Scientific classification
- Kingdom: Plantae
- Division: Chlorophyta
- Class: Chlorodendrophyceae
- Order: Chlorodendrales
- Family: Chlorodendraceae Oltmanns
- Genera: Prasinocladus; Scherffelia; Tetraselmis;

= Chlorodendraceae =

Family of algae

Chlorodendraceae is a family of green algae in the order Chlorodendrales.
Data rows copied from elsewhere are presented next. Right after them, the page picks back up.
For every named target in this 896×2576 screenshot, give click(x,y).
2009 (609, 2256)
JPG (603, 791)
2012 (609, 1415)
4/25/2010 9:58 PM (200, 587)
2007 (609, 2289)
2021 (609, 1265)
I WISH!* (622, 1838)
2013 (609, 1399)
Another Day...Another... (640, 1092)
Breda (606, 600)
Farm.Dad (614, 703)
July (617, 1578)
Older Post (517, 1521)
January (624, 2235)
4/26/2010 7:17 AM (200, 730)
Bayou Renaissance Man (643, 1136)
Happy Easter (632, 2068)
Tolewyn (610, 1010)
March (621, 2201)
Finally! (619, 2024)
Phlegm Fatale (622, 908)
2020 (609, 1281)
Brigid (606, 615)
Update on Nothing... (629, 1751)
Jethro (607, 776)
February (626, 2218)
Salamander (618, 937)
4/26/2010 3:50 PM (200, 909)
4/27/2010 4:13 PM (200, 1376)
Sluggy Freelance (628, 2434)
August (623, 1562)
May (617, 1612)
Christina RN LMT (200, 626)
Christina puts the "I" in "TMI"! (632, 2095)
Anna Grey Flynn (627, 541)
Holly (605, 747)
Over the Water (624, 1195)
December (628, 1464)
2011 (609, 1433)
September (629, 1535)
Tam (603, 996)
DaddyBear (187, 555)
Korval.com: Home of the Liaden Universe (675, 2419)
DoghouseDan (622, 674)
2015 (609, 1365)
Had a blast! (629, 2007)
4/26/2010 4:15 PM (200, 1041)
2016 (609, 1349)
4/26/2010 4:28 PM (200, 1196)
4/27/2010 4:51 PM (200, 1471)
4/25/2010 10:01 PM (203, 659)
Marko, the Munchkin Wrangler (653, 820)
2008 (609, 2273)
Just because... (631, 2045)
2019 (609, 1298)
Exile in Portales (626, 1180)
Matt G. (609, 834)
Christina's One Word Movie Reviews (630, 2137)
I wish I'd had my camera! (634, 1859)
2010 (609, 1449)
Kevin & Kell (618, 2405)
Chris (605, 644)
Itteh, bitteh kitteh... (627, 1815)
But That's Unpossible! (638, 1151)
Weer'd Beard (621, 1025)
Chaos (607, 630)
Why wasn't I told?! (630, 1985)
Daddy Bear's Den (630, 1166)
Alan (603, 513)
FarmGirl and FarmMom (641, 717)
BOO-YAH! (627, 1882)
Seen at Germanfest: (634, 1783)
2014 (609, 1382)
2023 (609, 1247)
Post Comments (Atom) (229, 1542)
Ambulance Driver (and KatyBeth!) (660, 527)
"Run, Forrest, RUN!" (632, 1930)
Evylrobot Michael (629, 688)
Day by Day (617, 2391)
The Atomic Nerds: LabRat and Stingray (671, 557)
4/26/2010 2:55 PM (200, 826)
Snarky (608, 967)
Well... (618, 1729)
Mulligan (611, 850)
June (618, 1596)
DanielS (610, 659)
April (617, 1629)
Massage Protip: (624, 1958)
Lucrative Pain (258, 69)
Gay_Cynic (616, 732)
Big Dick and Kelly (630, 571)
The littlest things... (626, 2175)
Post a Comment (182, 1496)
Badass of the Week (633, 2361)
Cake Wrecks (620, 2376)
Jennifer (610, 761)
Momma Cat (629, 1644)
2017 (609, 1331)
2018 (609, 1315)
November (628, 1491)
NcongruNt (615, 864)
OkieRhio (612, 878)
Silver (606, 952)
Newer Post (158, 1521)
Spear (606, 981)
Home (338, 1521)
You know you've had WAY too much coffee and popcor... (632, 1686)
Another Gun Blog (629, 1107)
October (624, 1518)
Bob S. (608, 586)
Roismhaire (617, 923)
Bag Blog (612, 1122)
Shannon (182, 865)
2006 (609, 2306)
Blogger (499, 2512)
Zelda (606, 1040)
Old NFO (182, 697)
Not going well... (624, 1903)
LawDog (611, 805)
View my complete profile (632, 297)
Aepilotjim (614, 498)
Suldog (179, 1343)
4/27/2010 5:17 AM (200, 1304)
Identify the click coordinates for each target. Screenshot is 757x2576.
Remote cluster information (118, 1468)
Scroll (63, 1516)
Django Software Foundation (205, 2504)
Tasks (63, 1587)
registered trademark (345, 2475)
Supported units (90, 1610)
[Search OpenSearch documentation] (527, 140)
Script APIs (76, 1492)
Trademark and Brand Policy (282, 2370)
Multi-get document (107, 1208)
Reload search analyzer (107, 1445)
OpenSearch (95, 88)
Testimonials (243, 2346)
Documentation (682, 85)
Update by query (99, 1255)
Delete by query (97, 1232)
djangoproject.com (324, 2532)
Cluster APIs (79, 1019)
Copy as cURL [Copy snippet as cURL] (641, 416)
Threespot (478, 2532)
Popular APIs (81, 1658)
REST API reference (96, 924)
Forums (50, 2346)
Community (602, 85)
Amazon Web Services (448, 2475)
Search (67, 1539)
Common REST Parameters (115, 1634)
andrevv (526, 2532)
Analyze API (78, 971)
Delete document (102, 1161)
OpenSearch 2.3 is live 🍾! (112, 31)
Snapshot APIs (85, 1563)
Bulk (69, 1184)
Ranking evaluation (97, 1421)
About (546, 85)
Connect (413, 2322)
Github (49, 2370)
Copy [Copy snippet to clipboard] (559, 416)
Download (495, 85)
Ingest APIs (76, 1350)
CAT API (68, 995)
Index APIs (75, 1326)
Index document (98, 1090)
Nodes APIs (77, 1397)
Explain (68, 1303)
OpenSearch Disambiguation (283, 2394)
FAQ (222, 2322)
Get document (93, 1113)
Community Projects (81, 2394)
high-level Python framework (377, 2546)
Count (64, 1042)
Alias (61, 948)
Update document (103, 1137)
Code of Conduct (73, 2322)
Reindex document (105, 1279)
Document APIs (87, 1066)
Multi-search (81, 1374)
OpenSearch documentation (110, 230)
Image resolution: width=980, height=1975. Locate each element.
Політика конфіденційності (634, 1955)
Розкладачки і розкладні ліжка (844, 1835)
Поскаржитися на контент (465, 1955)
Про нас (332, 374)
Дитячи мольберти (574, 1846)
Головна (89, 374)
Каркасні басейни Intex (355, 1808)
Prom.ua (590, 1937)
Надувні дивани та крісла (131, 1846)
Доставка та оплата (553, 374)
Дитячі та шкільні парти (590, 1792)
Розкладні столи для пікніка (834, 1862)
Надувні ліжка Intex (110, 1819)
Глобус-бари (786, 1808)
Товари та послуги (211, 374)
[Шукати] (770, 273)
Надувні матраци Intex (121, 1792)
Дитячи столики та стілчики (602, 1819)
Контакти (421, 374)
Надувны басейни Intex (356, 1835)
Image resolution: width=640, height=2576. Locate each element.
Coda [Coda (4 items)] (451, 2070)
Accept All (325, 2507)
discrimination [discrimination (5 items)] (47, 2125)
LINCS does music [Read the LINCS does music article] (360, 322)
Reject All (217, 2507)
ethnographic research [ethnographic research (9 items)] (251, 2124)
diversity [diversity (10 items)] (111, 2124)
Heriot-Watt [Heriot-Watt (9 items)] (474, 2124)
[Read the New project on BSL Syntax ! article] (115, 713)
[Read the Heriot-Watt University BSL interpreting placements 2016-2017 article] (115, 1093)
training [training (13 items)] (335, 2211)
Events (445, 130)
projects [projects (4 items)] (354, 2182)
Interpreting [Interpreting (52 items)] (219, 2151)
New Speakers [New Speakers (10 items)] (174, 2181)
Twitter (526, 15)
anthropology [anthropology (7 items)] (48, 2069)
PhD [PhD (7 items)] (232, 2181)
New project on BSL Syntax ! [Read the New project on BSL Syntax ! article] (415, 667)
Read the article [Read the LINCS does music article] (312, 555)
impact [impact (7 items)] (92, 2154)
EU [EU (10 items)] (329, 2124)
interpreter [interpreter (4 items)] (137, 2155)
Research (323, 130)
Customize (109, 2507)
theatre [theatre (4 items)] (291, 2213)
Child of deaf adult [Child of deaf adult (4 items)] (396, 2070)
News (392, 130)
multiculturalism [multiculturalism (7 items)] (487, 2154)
Members of the family Chlorodendraceae are unicellular, free-living or endosymbiotic (Scherffelia and Tetraselmis), or colonial organisms attached to a substrate (Prasinocladus). Cells are usually flattened, bilaterally asymmetrical or symmetrical, and often twisted. The anterior apex has a small pit from which four equal flagella emerge. Cells contain one or two lobed chloroplasts, with or without pyrenoids. The nucleus is located in the center of the cell between the chloroplast lobes. An eyespot (stigma) is usually present. The cell wall (theca) is formed by fused scales; colonial forms have stalks formed from empty thecae.

Reproduction occurs asexually; sexual reproduction has not been observed. During asexual reproduction, the protoplast divides into two, four or eight daughter cells. Thick-walled cysts have also been observed in some species; these germinate into two or four zoospores.